> Exercise prompt:
Copy the rows below word for word, everything from the first one down to and including the line that contains "Looking at the screenshot, I should (x=644, y=101).".

[Entries taken from a collection]
------------------------

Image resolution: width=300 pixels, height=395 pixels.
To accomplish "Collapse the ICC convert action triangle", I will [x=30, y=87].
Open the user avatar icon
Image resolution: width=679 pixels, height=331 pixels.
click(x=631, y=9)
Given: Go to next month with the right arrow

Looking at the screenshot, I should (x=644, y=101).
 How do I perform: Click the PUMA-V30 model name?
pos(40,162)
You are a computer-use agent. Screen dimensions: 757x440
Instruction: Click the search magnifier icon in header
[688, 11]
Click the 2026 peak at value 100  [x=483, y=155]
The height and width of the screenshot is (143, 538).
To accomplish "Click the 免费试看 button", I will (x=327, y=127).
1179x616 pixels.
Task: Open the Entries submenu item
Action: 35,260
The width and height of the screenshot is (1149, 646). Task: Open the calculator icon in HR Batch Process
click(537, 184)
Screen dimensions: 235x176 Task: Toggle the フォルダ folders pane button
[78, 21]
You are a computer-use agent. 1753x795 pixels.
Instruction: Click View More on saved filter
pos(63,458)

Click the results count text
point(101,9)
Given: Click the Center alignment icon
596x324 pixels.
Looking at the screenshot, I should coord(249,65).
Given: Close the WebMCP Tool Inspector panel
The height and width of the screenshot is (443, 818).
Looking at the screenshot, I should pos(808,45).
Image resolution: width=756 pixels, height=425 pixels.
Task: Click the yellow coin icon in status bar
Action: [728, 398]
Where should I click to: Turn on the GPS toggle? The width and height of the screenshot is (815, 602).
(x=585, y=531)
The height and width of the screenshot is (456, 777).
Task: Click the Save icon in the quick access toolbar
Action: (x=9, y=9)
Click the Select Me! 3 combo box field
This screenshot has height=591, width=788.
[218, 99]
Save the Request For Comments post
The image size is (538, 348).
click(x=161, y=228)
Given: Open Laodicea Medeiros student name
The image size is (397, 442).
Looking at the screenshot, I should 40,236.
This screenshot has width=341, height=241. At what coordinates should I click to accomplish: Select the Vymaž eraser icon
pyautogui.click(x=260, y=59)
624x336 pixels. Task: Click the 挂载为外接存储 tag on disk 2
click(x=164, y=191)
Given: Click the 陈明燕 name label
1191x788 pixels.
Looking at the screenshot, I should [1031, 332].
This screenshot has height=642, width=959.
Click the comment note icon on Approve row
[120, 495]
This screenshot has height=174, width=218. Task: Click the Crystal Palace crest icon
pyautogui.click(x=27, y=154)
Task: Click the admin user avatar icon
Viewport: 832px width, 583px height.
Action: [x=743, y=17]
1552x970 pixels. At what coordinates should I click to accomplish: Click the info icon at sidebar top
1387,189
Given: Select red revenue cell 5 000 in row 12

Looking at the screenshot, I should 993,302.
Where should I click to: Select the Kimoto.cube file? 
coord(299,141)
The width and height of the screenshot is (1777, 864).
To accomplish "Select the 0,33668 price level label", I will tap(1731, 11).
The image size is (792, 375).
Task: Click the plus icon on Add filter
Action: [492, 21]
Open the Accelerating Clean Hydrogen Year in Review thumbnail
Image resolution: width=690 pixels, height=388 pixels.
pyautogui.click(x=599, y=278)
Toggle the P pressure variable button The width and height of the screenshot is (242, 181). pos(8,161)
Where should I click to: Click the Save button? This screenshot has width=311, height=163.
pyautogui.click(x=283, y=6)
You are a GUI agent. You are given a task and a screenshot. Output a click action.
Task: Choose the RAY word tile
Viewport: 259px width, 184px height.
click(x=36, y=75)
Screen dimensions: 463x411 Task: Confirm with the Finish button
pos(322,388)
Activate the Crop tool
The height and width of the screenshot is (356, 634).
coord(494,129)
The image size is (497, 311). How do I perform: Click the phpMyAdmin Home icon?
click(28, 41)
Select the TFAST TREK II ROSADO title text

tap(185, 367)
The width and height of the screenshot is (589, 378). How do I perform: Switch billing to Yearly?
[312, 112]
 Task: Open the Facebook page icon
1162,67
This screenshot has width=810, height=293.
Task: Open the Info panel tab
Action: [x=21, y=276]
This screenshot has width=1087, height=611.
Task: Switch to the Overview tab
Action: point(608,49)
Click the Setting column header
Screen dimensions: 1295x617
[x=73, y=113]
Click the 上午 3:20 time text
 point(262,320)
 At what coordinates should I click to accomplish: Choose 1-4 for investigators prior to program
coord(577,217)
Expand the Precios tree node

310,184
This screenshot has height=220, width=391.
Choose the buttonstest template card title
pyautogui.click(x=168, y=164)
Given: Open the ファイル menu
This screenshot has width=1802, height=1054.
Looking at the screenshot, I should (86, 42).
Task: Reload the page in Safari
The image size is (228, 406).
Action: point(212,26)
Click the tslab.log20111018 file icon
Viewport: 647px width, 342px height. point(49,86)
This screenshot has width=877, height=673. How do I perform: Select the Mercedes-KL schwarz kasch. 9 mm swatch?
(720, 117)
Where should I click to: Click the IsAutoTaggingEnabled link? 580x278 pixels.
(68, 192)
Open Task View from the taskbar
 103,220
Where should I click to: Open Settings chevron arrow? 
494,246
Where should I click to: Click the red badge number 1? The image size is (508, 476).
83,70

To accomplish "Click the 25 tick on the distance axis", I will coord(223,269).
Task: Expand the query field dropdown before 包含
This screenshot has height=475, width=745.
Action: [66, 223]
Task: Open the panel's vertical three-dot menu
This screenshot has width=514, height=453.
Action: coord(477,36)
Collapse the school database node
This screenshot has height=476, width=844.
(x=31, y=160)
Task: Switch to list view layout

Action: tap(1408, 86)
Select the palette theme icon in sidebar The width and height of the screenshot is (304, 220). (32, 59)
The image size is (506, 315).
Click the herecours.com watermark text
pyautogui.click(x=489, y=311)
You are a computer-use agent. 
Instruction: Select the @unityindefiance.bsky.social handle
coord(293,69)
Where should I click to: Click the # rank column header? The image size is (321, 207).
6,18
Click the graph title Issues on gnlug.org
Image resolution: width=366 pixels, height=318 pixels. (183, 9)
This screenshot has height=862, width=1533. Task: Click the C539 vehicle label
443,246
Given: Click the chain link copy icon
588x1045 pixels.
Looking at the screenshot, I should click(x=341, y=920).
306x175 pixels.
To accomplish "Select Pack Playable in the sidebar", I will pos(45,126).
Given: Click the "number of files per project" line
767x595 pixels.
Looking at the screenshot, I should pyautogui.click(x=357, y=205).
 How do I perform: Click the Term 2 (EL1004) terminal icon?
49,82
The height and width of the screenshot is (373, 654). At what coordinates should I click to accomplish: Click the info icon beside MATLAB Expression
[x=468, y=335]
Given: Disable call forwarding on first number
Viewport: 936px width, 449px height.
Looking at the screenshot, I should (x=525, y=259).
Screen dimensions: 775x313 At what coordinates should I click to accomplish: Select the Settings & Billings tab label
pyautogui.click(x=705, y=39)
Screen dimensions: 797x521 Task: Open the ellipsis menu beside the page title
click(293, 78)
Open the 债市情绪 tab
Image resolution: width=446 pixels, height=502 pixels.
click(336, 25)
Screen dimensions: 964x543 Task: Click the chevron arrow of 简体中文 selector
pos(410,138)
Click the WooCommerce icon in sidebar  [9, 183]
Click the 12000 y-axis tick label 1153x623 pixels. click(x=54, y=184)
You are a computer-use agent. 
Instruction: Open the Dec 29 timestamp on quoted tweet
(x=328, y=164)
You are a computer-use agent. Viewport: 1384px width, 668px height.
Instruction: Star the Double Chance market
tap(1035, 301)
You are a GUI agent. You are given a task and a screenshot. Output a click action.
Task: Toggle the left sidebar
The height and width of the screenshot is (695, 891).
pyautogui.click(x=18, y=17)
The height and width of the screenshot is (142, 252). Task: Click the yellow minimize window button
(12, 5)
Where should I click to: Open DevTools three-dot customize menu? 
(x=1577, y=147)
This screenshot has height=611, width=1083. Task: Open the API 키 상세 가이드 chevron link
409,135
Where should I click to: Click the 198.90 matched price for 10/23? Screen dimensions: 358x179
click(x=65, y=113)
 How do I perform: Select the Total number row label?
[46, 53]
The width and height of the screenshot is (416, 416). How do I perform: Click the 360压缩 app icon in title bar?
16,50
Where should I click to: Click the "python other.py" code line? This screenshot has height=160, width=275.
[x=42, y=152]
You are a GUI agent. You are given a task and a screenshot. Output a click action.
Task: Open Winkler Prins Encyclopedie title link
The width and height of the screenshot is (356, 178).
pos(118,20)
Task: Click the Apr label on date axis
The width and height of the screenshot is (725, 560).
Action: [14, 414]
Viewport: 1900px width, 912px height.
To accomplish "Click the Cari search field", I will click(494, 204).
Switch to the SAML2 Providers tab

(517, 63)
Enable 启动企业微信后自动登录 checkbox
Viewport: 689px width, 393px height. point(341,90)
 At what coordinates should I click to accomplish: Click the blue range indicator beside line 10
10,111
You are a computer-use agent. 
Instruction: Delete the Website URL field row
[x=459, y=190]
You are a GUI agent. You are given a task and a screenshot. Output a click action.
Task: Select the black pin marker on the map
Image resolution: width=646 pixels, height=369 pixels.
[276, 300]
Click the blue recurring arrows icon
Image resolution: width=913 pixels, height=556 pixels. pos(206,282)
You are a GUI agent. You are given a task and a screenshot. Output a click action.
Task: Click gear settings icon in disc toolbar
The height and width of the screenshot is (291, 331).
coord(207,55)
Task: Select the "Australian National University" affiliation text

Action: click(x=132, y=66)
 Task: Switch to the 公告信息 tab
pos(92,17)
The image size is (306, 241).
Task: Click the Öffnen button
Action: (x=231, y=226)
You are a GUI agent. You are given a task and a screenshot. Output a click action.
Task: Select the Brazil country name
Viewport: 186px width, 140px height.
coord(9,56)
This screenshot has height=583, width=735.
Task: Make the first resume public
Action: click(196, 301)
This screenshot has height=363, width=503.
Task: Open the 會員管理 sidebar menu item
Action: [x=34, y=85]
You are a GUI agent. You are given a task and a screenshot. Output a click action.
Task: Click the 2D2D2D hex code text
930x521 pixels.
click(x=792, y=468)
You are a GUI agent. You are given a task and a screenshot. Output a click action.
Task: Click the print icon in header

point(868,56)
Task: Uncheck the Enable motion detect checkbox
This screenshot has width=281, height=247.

------------------------

> Correct result:
Image resolution: width=300 pixels, height=395 pixels.
To accomplish "Collapse the ICC convert action triangle", I will [x=30, y=87].
Open the user avatar icon
Image resolution: width=679 pixels, height=331 pixels.
click(x=631, y=9)
Given: Go to next month with the right arrow

Looking at the screenshot, I should (x=644, y=101).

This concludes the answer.